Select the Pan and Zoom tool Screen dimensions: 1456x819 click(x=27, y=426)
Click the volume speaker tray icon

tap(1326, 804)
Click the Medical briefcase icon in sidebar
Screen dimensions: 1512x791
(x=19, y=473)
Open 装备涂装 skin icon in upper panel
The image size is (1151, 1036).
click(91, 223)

BRIEF
Make sure that every entry above is copied out exactly as it stands.

ANSWER BOX
Select the Pan and Zoom tool Screen dimensions: 1456x819 click(x=27, y=426)
Click the volume speaker tray icon

tap(1326, 804)
Click the Medical briefcase icon in sidebar
Screen dimensions: 1512x791
(x=19, y=473)
Open 装备涂装 skin icon in upper panel
The image size is (1151, 1036).
click(91, 223)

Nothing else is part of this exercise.